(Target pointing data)
Begin

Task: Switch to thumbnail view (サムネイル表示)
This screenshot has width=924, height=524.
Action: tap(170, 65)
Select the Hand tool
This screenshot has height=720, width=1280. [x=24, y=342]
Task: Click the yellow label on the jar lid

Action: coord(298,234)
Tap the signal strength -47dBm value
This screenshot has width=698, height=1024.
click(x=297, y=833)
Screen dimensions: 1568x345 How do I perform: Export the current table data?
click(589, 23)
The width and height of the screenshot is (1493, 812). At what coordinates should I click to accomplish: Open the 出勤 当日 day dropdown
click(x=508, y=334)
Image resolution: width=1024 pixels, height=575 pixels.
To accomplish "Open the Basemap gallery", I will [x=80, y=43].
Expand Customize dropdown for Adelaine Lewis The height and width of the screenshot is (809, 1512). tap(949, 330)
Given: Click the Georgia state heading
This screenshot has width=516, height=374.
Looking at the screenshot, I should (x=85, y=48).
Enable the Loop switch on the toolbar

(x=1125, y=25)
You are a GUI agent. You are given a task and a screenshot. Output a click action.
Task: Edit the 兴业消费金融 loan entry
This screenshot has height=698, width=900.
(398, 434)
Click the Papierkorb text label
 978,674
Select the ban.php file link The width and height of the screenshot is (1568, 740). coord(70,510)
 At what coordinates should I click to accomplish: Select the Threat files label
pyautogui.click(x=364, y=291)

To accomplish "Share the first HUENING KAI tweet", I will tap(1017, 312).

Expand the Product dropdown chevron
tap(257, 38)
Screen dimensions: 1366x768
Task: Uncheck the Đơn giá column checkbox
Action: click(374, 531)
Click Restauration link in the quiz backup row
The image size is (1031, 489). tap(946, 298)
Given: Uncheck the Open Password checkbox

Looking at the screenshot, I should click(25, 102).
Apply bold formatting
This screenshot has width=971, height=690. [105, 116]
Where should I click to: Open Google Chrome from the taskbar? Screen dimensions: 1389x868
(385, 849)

End

STATED GOAL =>
Reproduce everything from the line containing "Given: Uncheck the Open Password checkbox" down to the end of the records, substituting "italic" for "bold" and leaving all else unchanged.

RESULT FOR THIS TASK =>
Given: Uncheck the Open Password checkbox

Looking at the screenshot, I should click(25, 102).
Apply italic formatting
This screenshot has width=971, height=690. [105, 116]
Where should I click to: Open Google Chrome from the taskbar? Screen dimensions: 1389x868
(385, 849)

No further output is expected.